El día que todo cambió

Estoy convencido de que nuestra historia ya cambió y sus protagonistas tienen otra mentalidad.

¿Cuál será el mayor éxito en la historia deportiva de nuestro país?

Algunos seguramente consideran la medalla conseguida por el Tibio Muñoz en los Juegos Olímpicos de México 1968; otros, quizá la medalla de Ana Guevara en Atenas 2004. ¿Por qué no el Campeonato del Mundo de futbol Sub 17 conseguido en 2005 o la presea de oro de la Selección de futbol en los Juegos Olímpicos de Londres 2012?

Para mí, sin lugar a dudas, éste ha sido el momento más importante y de mayor impacto en la historia de nuestro deporte.

Porque después de haber vivido tantos capítulos oscuros estábamos hechos a la idea de que nunca íbamos a tener la posibilidad de ver algo semejante.

Siempre estancados ante la barrera de un sí se puede, con esos fantasmas alrededor de nuestra Selección que en el pasado inmediato nos habían dejado sin la posibilidad de estar en unos Olímpicos.

Pero tenía que llegar un día que cambiara nuestro destino.
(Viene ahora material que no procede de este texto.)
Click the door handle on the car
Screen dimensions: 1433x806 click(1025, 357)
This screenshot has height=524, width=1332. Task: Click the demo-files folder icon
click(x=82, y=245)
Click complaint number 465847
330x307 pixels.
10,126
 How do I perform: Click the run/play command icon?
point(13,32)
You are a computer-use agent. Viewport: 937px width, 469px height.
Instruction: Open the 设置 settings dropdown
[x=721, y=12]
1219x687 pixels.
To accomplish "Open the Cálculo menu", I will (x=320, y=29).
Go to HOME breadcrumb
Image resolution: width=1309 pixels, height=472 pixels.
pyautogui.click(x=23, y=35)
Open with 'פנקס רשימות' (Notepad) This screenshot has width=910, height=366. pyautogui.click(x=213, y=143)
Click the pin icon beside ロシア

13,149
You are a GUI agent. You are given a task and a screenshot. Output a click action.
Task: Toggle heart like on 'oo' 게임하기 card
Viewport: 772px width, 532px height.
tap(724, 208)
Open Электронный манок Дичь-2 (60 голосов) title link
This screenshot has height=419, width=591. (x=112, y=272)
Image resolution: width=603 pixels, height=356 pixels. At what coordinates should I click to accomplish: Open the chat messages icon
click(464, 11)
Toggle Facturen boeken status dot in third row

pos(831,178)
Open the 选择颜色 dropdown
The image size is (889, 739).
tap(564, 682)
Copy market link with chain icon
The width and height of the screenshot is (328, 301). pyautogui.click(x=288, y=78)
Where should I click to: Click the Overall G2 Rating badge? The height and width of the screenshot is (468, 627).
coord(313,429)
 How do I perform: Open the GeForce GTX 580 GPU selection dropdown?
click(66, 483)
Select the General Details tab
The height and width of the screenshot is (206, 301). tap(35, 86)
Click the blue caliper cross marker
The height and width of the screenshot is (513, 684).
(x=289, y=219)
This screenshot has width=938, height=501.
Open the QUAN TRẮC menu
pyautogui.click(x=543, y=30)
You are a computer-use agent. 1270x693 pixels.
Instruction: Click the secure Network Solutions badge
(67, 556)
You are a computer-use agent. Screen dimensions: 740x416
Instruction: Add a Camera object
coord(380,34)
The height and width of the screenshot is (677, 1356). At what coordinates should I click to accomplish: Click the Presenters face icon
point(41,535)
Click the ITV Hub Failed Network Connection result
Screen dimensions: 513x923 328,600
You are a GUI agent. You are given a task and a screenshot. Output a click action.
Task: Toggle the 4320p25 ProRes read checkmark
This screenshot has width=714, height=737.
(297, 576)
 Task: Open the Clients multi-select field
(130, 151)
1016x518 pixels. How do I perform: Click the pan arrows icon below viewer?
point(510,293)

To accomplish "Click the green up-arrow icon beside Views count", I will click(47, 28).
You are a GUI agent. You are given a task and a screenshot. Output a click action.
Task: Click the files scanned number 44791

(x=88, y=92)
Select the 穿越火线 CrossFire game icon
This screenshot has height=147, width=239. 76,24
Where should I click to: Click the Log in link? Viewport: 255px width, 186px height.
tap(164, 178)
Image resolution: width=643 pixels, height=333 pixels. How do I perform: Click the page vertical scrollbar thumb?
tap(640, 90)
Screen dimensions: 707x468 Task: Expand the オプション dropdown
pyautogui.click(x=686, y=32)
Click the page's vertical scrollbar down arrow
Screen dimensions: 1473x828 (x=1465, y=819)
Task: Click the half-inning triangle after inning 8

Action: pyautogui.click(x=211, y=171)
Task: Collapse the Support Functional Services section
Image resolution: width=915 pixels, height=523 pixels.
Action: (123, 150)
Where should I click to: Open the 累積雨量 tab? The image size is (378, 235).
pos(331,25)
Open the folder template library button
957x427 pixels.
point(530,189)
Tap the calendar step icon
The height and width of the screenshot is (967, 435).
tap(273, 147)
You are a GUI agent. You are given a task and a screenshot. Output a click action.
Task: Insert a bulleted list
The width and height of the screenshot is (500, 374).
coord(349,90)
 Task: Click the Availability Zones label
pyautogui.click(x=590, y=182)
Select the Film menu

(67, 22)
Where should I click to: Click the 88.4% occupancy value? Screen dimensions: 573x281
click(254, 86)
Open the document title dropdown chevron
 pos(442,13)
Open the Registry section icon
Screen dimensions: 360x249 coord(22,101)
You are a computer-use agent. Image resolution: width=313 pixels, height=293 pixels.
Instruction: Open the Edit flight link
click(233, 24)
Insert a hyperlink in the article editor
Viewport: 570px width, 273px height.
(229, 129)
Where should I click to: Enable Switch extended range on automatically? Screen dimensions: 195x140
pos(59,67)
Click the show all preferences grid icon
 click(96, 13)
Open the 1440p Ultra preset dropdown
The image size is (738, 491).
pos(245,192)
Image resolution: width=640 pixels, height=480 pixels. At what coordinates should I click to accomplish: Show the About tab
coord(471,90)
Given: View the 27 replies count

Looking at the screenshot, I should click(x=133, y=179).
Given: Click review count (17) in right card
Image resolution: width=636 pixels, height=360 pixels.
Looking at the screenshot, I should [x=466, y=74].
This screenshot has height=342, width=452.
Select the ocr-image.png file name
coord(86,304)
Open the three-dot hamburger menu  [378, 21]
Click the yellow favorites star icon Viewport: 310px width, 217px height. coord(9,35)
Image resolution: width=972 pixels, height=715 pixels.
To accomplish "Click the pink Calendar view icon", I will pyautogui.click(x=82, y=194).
Y fue el 11 de agosto de 2012 cuando el oro olímpico nos hizo olvidar todas esas frustraciones que nos impedían seguir adelante.

Por eso aquel hecho tenía que quedar plasmado mas allá de la memoria y la alegría de cada uno de nosotros.

Surgieron ideas, se revisaron imágenes, se echaron a andar las máquinas y esa gloriosa aventura hoy está materializada en un documental.

Se llama Oro: el día que todo cambió. Armado con base en  todas esas imágenes que Héctor González Iñárritu, junto a otros integrantes de la Selección Mexicana Sub 23, fue recopilando a lo largo de ese inolvidable viaje, con fragmentos de la intimidad, el discurso de Luis Fernando Tena previo a la final, el trayecto del hotel al estadio y parte de la celebración.

Combinando estos momentos emotivos con frases chuscas contadas por los propios futbolistas y el punto analítico de distintos líderes de opinión, tenemos una pieza muy bien armada en donde se refleja a la perfección aquel proceso que arrancó con momentos de indisciplina, como el de Ecuador previo a la Copa América, hasta llegar a la cima en Wembley, dejando a Brasil derribado en el césped.

Mi reconocimiento para la Federación Mexicana de Futbol por compartir estas imágenes que, estoy seguro, van a repercutir en cada uno de los mexicanos que siempre hemos visto la camiseta de la Selección con respeto y admiración.

Espero que éste sea el primero de muchos documentales en donde veamos reflejados nuevos éxitos y que así como se consiguió la medalla de oro en Londres también imaginemos que se puede lograr algo trascendental en Confederaciones y en el Mundial de Brasil.

Porque estoy convencido de que nuestra historia ya cambió y sus protagonistas tienen otra mentalidad.